**PROBLEM 1**
Answer these questions from the Jack the Ripper page:
(a) Whom does Patricia Cornwell claim was the killer?
(b) Which victim does the episode give special attention to?
(c) Which concept is listed for why later forensic claims struggle with old evidence?
**PROBLEM 2**
Reproduce the part of the Jack the Ripper page between "The episode’s suspect" and "later certainty harder.", inclusive.

**PASSAGE TO READ**
========

Jack the Ripper
Jack the Ripper is the unresolved Whitechapel murder case discussed in 50.开膛手杰克结案报告:女法医的争议之作. The episode presents the case as both a true-crime mystery and a historical node where victim stigma, Victorian poverty, misogynistic violence, sensational media, police weakness, and later forensic imagination meet.
The episode’s suspect thread follows Patricia Cornwell’s claim that Walter Sickert was the killer, but it does not accept the claim as settled. Its victim thread gives special attention to Mary Ann Nichols and rejects the easy label that all canonical victims were simply “prostitutes.” Its policing thread treats the case as a pressure point in Modern Criminal Investigation Formation because weak early evidence handling made later certainty harder.
Connections
- [[JackTheRipperCaseClosed|《开膛手杰克结案报告》]] - book used by the episode to revisit the case.
- Patricia Cornwell and Walter Sickert - author and suspect in the contested attribution.
- Mary Ann Nichols - victim whose life story grounds the social-history turn.
- Victim Stigma In True Crime and Victorian Women Precarity - concepts for how victim identity and social constraint shape interpretation.
- Contested Forensic Attribution - concept for why later forensic claims struggle with old evidence.
- Modern Criminal Investigation Formation and Scotland Yard - policing branch connected to the case.

========

**DATA EXTRACTS**

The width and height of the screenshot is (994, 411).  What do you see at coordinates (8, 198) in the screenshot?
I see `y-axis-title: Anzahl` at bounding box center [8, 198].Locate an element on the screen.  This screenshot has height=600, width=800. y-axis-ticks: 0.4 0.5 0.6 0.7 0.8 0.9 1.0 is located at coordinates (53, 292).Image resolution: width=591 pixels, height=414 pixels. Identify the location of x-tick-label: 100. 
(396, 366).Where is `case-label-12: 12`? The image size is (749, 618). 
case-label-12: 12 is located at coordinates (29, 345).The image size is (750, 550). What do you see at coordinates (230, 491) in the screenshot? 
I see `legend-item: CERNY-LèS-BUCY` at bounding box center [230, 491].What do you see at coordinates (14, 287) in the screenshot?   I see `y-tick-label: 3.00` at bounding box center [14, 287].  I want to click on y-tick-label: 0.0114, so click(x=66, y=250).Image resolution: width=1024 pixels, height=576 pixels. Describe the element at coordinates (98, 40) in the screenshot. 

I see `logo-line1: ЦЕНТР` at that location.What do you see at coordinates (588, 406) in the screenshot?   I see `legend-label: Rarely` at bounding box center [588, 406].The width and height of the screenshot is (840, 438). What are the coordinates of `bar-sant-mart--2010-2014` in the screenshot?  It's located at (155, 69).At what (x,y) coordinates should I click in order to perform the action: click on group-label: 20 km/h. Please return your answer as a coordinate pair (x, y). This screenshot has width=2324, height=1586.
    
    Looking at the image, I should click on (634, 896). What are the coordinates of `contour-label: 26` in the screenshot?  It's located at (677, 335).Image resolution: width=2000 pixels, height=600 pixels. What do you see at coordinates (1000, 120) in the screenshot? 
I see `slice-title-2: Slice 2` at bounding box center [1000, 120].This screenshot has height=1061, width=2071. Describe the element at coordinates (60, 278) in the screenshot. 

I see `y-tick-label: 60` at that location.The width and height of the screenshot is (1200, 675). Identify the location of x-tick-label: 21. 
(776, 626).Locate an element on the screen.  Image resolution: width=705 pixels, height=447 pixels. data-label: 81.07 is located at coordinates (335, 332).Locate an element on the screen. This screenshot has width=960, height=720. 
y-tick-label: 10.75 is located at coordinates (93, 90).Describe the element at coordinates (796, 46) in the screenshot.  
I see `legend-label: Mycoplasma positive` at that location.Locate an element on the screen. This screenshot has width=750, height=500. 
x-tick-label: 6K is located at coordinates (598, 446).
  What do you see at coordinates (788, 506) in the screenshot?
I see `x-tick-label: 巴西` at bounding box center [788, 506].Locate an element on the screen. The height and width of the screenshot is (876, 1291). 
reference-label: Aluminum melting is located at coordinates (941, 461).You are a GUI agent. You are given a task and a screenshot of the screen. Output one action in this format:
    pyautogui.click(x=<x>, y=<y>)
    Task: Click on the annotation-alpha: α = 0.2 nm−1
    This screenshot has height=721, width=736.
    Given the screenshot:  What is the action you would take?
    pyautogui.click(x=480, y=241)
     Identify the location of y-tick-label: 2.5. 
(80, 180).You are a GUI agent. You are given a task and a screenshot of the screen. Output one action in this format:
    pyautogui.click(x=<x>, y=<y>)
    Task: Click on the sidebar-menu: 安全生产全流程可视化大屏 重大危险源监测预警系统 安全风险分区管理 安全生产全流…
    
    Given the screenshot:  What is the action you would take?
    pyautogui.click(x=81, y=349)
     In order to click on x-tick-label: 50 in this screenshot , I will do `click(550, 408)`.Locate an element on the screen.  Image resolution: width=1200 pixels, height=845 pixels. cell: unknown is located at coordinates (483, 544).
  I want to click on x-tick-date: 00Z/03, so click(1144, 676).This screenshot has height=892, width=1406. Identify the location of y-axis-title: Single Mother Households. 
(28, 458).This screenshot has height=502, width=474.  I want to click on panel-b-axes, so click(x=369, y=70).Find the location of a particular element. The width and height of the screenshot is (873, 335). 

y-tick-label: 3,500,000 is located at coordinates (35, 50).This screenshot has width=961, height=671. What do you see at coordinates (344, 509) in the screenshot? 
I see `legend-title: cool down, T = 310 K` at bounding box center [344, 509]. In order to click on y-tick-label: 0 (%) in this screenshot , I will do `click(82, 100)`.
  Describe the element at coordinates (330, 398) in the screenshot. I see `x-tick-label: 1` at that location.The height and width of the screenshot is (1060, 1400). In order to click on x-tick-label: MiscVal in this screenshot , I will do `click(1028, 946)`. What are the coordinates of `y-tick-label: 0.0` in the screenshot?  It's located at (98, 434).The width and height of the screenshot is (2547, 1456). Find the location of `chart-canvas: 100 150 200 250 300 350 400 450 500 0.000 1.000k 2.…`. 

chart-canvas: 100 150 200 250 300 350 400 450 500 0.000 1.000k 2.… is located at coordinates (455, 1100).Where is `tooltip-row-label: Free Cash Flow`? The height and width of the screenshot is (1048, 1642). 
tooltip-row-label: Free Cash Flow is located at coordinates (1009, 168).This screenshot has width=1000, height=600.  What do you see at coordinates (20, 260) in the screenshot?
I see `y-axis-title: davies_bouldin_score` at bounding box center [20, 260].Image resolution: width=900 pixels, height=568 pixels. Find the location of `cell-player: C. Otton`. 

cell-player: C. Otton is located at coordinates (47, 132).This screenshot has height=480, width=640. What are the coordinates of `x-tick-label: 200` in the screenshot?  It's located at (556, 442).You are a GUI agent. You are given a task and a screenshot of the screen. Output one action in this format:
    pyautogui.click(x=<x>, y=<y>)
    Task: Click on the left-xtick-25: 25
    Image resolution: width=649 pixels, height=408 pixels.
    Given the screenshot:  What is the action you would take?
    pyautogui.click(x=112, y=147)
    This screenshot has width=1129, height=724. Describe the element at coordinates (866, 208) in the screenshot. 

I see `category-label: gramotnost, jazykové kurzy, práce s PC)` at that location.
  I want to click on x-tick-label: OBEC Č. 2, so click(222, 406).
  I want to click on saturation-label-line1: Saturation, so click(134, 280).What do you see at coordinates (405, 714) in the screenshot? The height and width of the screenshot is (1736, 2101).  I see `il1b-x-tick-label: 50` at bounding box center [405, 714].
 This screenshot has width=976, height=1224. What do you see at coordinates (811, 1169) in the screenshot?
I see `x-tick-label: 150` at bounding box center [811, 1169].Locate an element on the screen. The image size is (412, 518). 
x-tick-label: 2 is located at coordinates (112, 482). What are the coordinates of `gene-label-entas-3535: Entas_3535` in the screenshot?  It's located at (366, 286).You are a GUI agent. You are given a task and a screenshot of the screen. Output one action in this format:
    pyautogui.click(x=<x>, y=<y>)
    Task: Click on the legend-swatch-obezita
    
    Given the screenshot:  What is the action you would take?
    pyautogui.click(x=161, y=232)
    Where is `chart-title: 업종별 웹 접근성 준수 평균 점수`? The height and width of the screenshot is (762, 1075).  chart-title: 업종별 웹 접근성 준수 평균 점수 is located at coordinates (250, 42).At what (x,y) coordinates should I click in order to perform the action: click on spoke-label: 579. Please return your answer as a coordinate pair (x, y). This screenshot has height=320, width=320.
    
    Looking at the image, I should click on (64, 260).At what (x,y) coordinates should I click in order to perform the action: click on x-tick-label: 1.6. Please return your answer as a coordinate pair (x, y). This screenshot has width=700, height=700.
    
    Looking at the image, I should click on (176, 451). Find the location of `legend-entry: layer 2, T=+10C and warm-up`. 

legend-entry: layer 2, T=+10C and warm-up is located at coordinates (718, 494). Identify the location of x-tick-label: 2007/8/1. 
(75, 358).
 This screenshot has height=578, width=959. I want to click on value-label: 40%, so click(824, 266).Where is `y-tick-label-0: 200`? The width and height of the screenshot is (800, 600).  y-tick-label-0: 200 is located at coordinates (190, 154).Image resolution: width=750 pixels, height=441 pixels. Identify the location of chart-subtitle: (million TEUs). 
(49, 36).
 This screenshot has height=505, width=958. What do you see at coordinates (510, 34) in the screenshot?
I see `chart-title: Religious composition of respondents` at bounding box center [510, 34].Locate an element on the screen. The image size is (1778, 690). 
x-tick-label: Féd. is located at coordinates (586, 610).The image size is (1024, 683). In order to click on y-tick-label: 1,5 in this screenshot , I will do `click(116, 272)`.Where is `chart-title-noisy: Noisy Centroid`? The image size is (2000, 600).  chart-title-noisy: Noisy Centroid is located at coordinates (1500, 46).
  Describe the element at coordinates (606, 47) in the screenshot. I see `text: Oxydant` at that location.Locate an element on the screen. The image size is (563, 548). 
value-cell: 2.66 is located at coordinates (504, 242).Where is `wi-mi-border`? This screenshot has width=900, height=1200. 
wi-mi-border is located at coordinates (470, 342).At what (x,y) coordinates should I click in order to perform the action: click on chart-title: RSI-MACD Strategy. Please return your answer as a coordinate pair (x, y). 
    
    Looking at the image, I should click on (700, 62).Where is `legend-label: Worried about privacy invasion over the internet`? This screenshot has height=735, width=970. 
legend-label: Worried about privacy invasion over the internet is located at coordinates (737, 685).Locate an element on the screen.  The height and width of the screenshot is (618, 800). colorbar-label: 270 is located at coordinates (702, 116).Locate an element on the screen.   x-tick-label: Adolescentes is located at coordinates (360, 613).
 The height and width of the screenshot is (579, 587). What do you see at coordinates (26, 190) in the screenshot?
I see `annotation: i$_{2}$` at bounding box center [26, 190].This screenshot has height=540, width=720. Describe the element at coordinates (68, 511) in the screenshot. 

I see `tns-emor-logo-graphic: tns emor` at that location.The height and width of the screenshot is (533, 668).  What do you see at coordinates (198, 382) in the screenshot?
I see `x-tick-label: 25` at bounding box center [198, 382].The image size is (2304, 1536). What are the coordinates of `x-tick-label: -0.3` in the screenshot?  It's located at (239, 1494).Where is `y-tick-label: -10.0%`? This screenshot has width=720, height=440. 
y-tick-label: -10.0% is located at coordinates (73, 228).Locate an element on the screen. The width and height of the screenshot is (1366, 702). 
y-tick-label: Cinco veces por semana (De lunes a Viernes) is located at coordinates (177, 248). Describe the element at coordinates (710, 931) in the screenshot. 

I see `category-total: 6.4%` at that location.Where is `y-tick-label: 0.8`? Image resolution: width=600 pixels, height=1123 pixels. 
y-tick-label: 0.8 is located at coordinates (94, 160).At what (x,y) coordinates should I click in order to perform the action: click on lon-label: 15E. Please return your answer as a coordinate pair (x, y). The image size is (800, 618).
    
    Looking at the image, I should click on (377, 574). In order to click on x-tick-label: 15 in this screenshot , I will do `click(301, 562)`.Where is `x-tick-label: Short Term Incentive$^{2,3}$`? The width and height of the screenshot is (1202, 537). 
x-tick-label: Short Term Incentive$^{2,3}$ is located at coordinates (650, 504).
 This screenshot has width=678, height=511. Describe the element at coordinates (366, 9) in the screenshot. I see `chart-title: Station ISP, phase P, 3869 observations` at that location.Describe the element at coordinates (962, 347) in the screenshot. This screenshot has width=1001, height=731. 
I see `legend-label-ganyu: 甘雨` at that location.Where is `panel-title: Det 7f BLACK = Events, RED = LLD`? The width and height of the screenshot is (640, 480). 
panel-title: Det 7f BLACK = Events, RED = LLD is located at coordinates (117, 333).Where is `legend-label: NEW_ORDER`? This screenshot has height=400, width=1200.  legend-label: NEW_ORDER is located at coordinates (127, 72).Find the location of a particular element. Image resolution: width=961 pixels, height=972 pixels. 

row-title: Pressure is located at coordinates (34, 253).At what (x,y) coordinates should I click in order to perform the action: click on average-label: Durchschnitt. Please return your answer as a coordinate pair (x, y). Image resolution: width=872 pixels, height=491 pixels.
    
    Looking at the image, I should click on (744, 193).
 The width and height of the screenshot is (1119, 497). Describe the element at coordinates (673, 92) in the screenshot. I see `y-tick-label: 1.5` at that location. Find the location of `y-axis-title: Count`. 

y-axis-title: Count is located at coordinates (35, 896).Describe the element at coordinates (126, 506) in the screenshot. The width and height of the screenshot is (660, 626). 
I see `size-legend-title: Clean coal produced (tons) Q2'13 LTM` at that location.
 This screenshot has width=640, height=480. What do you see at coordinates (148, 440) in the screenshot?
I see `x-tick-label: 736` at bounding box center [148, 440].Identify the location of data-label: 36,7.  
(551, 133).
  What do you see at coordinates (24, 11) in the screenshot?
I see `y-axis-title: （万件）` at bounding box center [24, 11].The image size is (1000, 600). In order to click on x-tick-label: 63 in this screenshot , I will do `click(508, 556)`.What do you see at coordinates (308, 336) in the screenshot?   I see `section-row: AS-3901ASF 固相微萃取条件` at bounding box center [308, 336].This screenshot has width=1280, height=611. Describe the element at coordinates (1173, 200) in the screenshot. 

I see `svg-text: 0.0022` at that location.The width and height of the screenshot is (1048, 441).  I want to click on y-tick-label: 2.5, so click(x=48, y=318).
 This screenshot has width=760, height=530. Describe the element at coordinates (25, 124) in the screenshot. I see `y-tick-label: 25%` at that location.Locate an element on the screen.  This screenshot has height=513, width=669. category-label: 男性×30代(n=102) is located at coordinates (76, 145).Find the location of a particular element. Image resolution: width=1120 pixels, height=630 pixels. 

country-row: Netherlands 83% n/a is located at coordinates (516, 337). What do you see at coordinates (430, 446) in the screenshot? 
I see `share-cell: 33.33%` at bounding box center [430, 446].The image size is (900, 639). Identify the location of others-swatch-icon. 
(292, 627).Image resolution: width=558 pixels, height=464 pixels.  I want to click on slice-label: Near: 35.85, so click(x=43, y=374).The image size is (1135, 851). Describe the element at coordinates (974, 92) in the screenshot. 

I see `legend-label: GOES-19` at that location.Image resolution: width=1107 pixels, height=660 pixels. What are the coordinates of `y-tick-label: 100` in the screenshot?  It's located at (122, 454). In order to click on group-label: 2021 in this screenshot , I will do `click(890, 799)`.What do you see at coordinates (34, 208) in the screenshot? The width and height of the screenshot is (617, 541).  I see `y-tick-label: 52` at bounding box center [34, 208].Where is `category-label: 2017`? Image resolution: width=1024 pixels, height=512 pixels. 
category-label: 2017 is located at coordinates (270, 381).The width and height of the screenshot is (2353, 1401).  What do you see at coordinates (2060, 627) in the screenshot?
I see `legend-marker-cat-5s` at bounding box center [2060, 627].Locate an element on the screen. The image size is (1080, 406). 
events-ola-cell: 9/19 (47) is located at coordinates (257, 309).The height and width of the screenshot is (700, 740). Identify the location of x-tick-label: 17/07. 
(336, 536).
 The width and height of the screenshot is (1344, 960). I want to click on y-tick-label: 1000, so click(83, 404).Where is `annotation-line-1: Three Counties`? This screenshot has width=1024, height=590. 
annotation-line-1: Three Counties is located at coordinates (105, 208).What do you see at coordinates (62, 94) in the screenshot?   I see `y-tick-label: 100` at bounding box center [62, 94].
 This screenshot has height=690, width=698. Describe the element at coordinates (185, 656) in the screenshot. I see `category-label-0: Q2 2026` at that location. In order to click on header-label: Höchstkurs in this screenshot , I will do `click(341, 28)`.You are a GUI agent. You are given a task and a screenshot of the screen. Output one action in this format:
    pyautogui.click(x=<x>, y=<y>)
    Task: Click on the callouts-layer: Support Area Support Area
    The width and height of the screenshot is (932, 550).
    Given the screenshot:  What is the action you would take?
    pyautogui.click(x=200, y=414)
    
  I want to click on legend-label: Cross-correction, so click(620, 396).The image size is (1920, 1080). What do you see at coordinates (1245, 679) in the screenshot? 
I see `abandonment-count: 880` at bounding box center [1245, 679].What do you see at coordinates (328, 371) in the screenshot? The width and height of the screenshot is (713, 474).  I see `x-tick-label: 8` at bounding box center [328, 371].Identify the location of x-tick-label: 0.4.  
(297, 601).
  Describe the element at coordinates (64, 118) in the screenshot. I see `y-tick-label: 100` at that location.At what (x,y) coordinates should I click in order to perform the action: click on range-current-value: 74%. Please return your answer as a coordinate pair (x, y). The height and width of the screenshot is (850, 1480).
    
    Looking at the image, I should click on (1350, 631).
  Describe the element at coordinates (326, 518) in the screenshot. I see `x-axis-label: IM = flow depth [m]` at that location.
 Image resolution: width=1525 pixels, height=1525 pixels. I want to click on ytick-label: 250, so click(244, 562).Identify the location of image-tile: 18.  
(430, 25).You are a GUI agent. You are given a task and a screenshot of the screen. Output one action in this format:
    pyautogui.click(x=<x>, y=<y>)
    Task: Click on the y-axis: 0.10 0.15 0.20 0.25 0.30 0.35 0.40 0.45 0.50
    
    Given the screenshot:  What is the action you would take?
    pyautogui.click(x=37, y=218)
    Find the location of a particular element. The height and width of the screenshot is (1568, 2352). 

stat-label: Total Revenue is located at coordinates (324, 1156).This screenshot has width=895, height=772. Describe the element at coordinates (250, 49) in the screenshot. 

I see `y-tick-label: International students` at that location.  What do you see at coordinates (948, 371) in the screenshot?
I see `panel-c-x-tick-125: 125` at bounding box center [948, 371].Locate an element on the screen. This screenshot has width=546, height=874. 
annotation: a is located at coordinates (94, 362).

========

**OUTPUT 1**
(a) Walter Sickert
(b) Mary Ann Nichols
(c) Contested Forensic Attribution

**OUTPUT 2**
The episode’s suspect thread follows Patricia Cornwell’s claim that Walter Sickert was the killer, but it does not accept the claim as settled. Its victim thread gives special attention to Mary Ann Nichols and rejects the easy label that all canonical victims were simply “prostitutes.” Its policing thread treats the case as a pressure point in Modern Criminal Investigation Formation because weak early evidence handling made later certainty harder.